Offset pagination (LIMIT 20 OFFSET 40) is easy to implement and intuitive to use. It breaks in ways that matter when data changes between page requests — items get skipped, items get shown twice — and its performance degrades as the offset grows. Cursor-based pagination avoids both problems.

The problem with offset pagination

-- Page 1: fetch items 1-20
SELECT * FROM posts ORDER BY created_at DESC LIMIT 20 OFFSET 0;

-- Meanwhile, someone publishes a new post (it would appear at position 1)
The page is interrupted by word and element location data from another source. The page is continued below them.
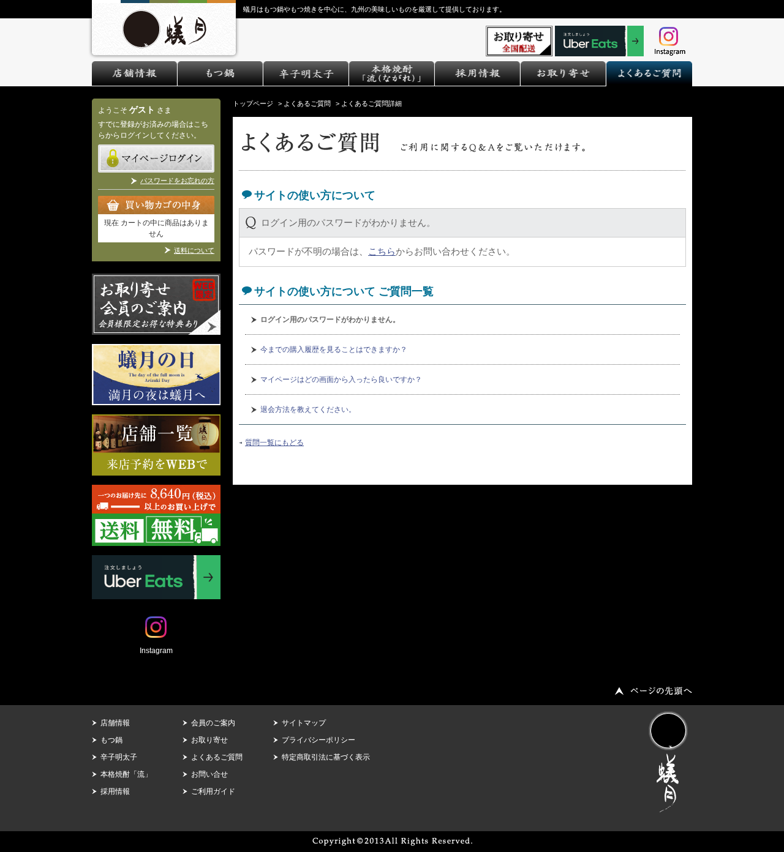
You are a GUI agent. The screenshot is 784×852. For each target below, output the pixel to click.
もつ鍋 (111, 740)
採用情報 (115, 791)
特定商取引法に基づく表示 (326, 757)
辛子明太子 (118, 757)
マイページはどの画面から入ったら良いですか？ (341, 379)
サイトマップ (304, 723)
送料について (194, 250)
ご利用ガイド (213, 791)
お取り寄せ (209, 740)
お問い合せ (209, 774)
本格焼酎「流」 (126, 774)
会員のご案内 (213, 723)
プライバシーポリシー (318, 740)
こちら (382, 251)
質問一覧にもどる (274, 442)
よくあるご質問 (307, 103)
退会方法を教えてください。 (308, 409)
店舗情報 (115, 723)
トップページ (253, 103)
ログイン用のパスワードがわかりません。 (330, 319)
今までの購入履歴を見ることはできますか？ (333, 349)
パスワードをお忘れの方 (177, 180)
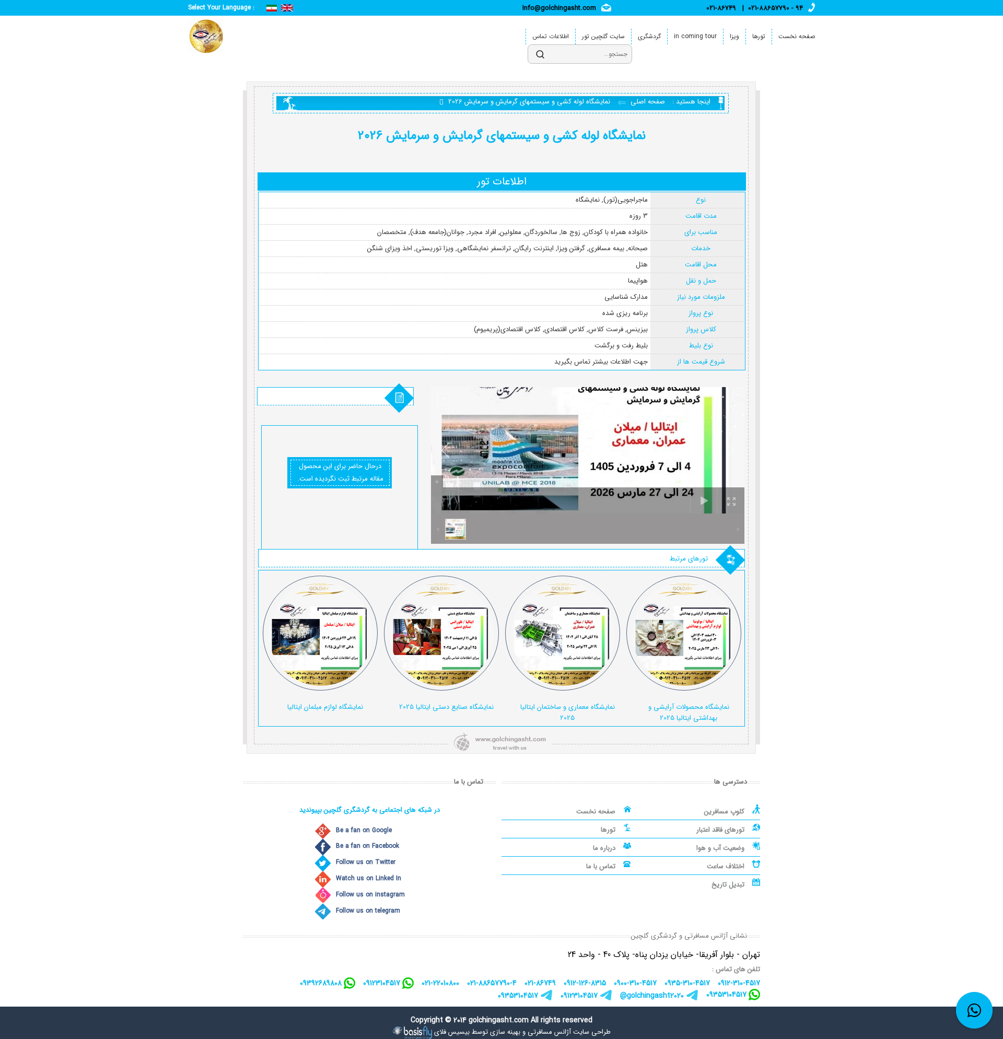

-- Page 2: fetch items 21-40
SELECT * FROM posts ORDER BY created_at DESC LIMIT 20 OFFSET 20;
-- The new post shifted everything — item 20 from page 1 now appears at position 21
-- It shows up again on page 2

At high offsets, the database has to read and discard all prior rows to find the start of the requested page. An OFFSET 10000 LIMIT 20 query on a large table is slower than OFFSET 0 LIMIT 20 because the database must scan through 10,000 rows to find the start position.

Cursor-based pagination

Instead of “skip N rows,” cursor pagination says “give me records after this specific record.” The cursor encodes a position in the dataset — typically the sort column value (and a tiebreaker) of the last item on the previous page.

-- Instead of OFFSET, use WHERE to filter by position
SELECT * FROM posts
WHERE created_at < '2026-05-28T10:00:00Z'  -- position of last item
  AND id < 'post_abc'                        -- tiebreaker for same timestamp
ORDER BY created_at DESC, id DESC
LIMIT 20;

New posts appearing before the cursor don’t affect subsequent pages. The query always starts from a stable anchor.

Implementation

interface Post {
  id: string;
  title: string;
  createdAt: Date;
}

interface PageResult<T> {
  items: T[];
  nextCursor: string | null;
  hasMore: boolean;
}

function encodeCursor(post: Post): string {
  return Buffer.from(
    JSON.stringify({ createdAt: post.createdAt.toISOString(), id: post.id })
  ).toString('base64url');
}

function decodeCursor(cursor: string): { createdAt: string; id: string } {
  return JSON.parse(Buffer.from(cursor, 'base64url').toString('utf-8'));
}

async function getPosts(
  cursor?: string,
  limit: number = 20
): Promise<PageResult<Post>> {
  let whereClause = '';
  let params: unknown[] = [limit + 1]; // fetch one extra to detect hasMore

  if (cursor) {
    const { createdAt, id } = decodeCursor(cursor);
    whereClause = `
      WHERE (created_at, id) < ($2::timestamptz, $3)
    `;
    params = [limit + 1, createdAt, id];
  }

  const rows = await db.query<Post>(`
    SELECT id, title, created_at AS "createdAt"
    FROM posts
    ${whereClause}
    ORDER BY created_at DESC, id DESC
    LIMIT $1
  `, params);

  const hasMore = rows.length > limit;
  const items = hasMore ? rows.slice(0, limit) : rows;
  const lastItem = items[items.length - 1];

  return {
    items,
    hasMore,
    nextCursor: hasMore && lastItem ? encodeCursor(lastItem) : null,
  };
}

Fetching limit + 1 items and checking whether you got them is a clean way to determine if there are more results without a separate COUNT(*) query.

API design

// GET /api/posts?cursor=eyJjcmVhdGVkQXQ...&limit=20
app.get('/api/posts', async (req, res) => {
  const limit = Math.min(parseInt(req.query.limit as string) || 20, 100);
  const cursor = req.query.cursor as string | undefined;

  const result = await getPosts(cursor, limit);

  res.json({
    data: result.items,
    pagination: {
      nextCursor: result.nextCursor,
      hasMore: result.hasMore,
    },
  });
});

The cursor is opaque to clients. They store it and pass it back on the next request without parsing it. Encoding it in base64 reinforces this — it looks like a token, not a parseable value.

Index requirement

Cursor pagination is only fast if the sort columns are indexed together:

-- Index supporting ORDER BY created_at DESC, id DESC
CREATE INDEX posts_cursor_idx ON posts (created_at DESC, id DESC);

Without this index, each page request scans the entire table from the cursor position.

Bi-directional pagination

Supporting “previous page” requires a before cursor in addition to after:

-- For "before" cursor: reverse the sort direction
SELECT * FROM posts
WHERE (created_at, id) > ($1, $2)  -- greater than for reverse direction
ORDER BY created_at ASC, id ASC     -- ascending to get items "before"
LIMIT $3;
-- Then reverse the result set in application code

Most APIs only need forward pagination. If you need bidirectional navigation (like a virtualized list), implement both cursors from the start — it’s harder to add later once clients are using the single-direction API.